From the first line to the last, copy the listing exactly and omit the images.

== Material for this exercise ==

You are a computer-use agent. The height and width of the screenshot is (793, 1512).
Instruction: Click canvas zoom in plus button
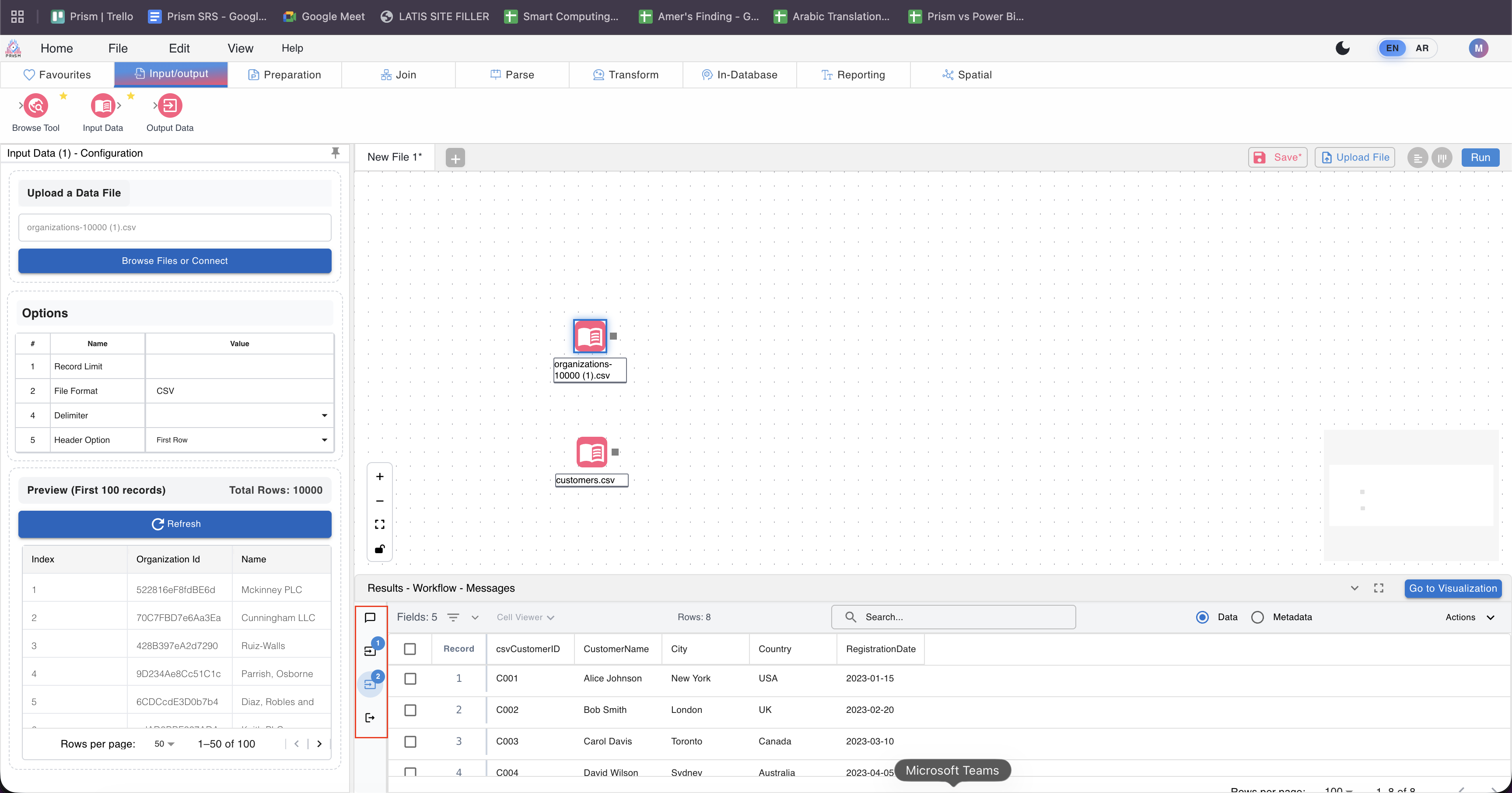coord(380,477)
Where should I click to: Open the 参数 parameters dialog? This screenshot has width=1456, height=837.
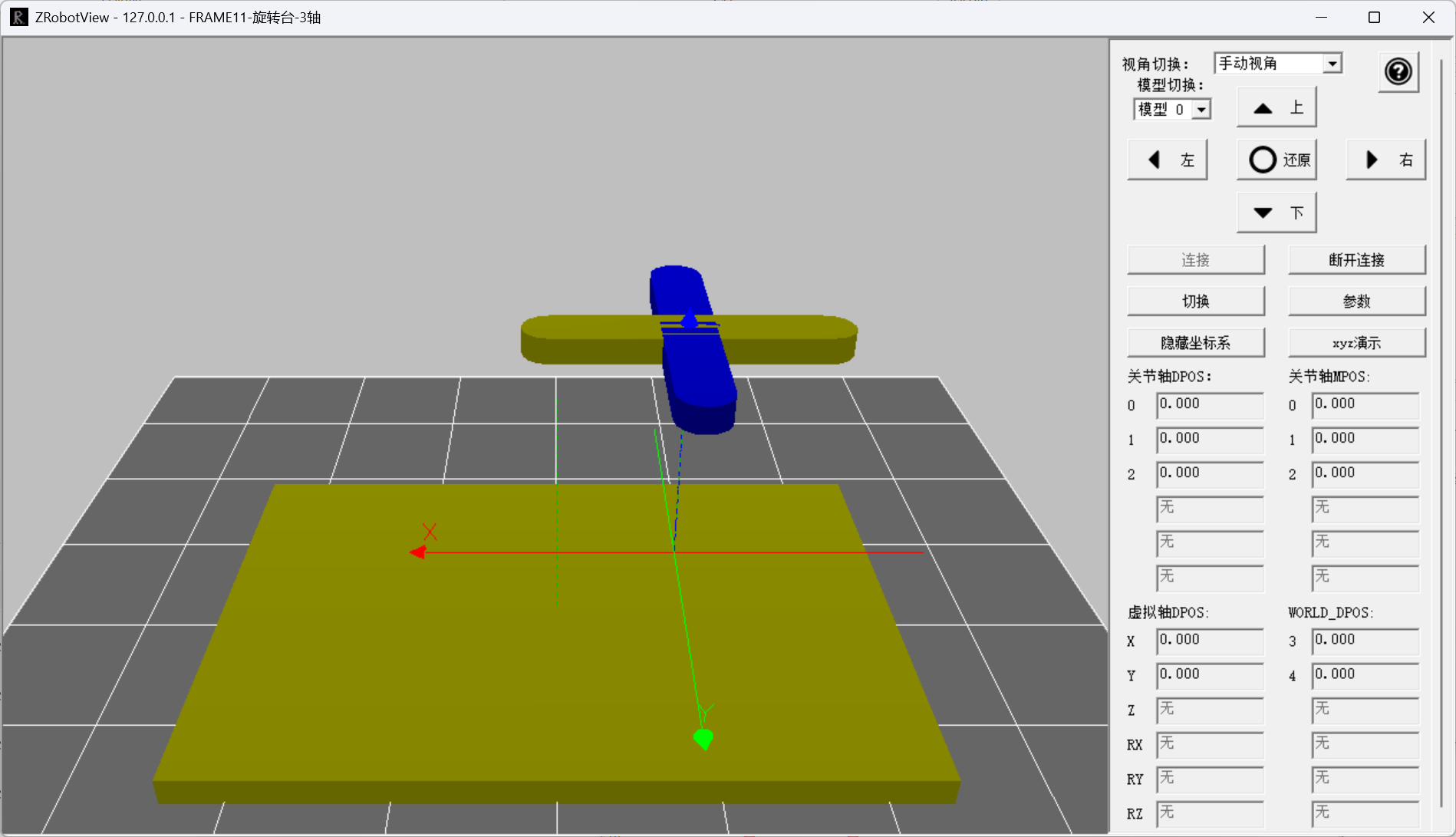[1356, 301]
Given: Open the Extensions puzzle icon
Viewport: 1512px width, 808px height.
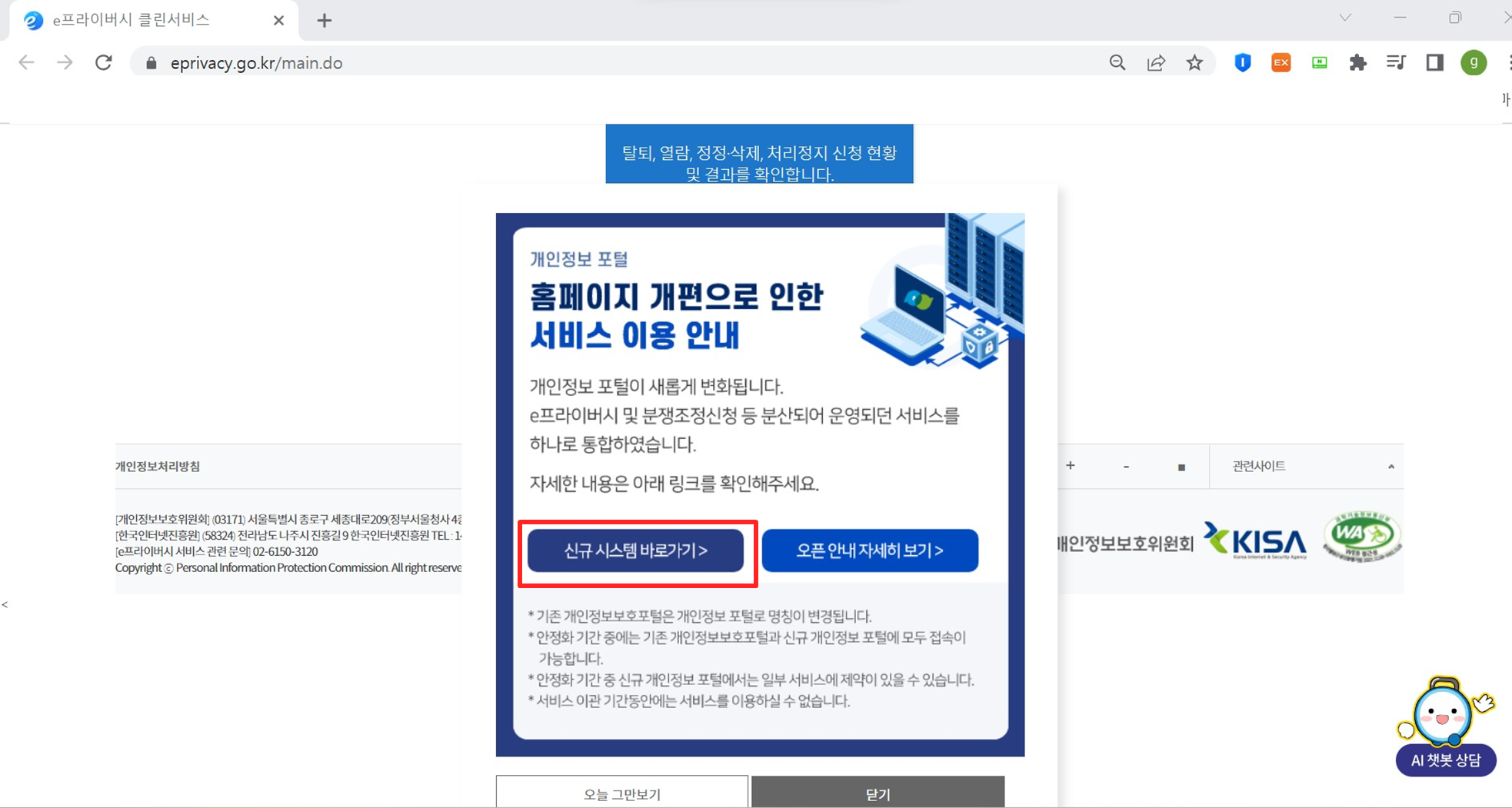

===

The answer =>
You are a computer-use agent. The height and width of the screenshot is (793, 1512).
Instruction: Click canvas zoom in plus button
coord(380,477)
Where should I click to: Open the 参数 parameters dialog? This screenshot has width=1456, height=837.
[1356, 301]
Given: Open the Extensions puzzle icon
Viewport: 1512px width, 808px height.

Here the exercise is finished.